File Allocation Table
A FAT is an array of block numbers. For each 4Kib block in our file system we have an entry in the FAT.
Each entry is either a 0 => EOF , -1 => Free Block, N : Block number of next block in the file we are looking at.
This creates a linked list of storage. With the next pointers being the block numbers in the FAT.
This solves the problem of external fragmentation. Since we can string non-contigous blocks of memory together for a single file.
Data
This is just the actual file data.
Directory
A directory is a file whose contents are an array of directory entries.
A directory entry contains a name, a size, and the index of the first block in the file.
...Name... | Size | Block index in FAT |
We also need a root directory. This is simple just have it be the first entry in the FAT.
Issues
-
We assumed that the FAT was storable in RAM but this isn't scalable since as the number of blocks increases
so does the number of required FAT entries. So our FAT increases with the number of sectors.
-
Contiguous allocation is desirable. This is clearly possible early on, but as we add and remove
files our disk gets fragmented and we can't get contiguous allocation as easily.
-
lseek(fd, N, SEEK_SET); Is now an O(N) operation because we have to traverse the linked list looking
for the correct block. Which will require the disk arm to move around the FAT if it isn't in RAM.
-
Rename doesn't work since we need to write in two different directories.

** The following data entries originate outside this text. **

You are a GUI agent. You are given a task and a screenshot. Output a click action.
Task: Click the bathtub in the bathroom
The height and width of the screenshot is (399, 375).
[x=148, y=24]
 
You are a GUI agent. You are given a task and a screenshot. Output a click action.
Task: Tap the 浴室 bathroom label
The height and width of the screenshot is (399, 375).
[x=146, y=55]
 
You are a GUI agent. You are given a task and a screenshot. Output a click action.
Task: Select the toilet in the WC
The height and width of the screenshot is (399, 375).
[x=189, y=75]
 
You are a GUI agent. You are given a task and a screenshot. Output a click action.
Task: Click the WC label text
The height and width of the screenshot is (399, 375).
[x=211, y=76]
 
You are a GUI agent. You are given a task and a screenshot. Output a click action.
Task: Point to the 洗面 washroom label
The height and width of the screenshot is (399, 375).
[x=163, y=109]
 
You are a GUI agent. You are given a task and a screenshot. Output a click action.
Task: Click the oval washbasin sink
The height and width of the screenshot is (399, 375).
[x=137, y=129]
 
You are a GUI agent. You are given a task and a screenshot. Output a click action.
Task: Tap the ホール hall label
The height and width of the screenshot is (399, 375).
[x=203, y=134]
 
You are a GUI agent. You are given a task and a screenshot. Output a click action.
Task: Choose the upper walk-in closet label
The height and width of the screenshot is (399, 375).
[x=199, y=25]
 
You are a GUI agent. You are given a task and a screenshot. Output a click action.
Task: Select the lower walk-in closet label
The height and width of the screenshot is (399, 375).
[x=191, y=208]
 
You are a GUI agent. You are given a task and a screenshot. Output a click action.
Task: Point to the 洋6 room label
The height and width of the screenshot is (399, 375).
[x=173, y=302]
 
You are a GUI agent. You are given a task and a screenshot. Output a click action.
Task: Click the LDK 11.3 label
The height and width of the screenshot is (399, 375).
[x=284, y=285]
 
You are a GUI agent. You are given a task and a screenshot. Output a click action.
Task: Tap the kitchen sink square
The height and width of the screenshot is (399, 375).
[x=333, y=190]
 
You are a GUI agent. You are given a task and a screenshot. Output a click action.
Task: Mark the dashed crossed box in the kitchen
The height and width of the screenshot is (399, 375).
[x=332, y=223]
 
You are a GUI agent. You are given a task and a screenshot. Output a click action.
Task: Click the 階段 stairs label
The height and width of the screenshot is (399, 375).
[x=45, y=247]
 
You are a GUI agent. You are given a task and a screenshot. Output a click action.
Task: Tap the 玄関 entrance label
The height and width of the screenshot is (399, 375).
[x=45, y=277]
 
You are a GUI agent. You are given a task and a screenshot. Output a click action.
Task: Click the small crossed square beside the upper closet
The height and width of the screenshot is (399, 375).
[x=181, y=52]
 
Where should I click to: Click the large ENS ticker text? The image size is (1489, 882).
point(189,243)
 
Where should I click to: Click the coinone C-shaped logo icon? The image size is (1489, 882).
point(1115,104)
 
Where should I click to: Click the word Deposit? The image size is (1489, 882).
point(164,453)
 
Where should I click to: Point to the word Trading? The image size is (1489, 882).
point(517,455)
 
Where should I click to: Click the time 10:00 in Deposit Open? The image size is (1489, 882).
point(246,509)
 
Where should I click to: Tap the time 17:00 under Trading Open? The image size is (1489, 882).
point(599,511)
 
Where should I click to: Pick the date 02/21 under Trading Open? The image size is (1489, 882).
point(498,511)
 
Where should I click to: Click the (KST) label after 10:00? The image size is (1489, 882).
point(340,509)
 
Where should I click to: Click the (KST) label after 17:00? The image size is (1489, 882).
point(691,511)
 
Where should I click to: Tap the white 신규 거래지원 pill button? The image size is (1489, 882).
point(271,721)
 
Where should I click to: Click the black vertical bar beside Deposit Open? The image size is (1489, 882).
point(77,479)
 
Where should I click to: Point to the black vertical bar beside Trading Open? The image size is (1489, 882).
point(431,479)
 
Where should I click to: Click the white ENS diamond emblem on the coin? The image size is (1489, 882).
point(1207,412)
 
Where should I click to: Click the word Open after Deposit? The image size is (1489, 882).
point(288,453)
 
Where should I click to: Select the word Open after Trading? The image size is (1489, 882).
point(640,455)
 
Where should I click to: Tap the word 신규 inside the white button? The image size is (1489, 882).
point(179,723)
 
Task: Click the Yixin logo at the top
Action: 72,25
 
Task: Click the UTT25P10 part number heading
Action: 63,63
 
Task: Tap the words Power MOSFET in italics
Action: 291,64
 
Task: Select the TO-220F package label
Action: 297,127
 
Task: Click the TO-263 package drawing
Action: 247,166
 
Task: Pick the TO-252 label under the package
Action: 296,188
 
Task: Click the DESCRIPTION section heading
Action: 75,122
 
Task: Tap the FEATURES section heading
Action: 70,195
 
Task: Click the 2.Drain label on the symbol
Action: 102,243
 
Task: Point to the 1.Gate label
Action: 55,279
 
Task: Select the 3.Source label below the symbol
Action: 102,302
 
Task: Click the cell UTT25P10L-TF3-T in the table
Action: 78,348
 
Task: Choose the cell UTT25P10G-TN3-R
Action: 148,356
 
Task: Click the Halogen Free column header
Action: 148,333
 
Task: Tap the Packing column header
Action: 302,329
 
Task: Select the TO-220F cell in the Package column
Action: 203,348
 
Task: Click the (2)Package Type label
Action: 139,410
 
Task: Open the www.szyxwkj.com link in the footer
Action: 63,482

We can fix all this by introducing a new file system approach.
Inode Idea
Static Data Structures
As with the FAT we have a boot sector and a super block, but the difference is the
inode table.
The inode table contains all the memory to hold all the files that will exist. This is a parameter
set upon file creation.
Inode
An inode is an on disk data structure for each file in our file system.
This is all preallocated, which means there is a max number of files our
file system can have upon creation.
It has the following structure.
-
A File size.
-
A link count.
-
A type.
-
Premissions.
-
10 Direct Blocks - Block numbers telling which blocks contain file data.
-
An Indirect Block - A block containing a block number.
-
A Doubly Indirect Block - A block to a block containing a block number.
Improvements
lseek(...) is now O(1) because we can just find the block by offset into the file.
But we still need to fix the other 3 problems specified earlier.
As an aside, the Berkeley File System also includes a block bit map, which says
if a block is free or not. This helps encourage contiguous allocation.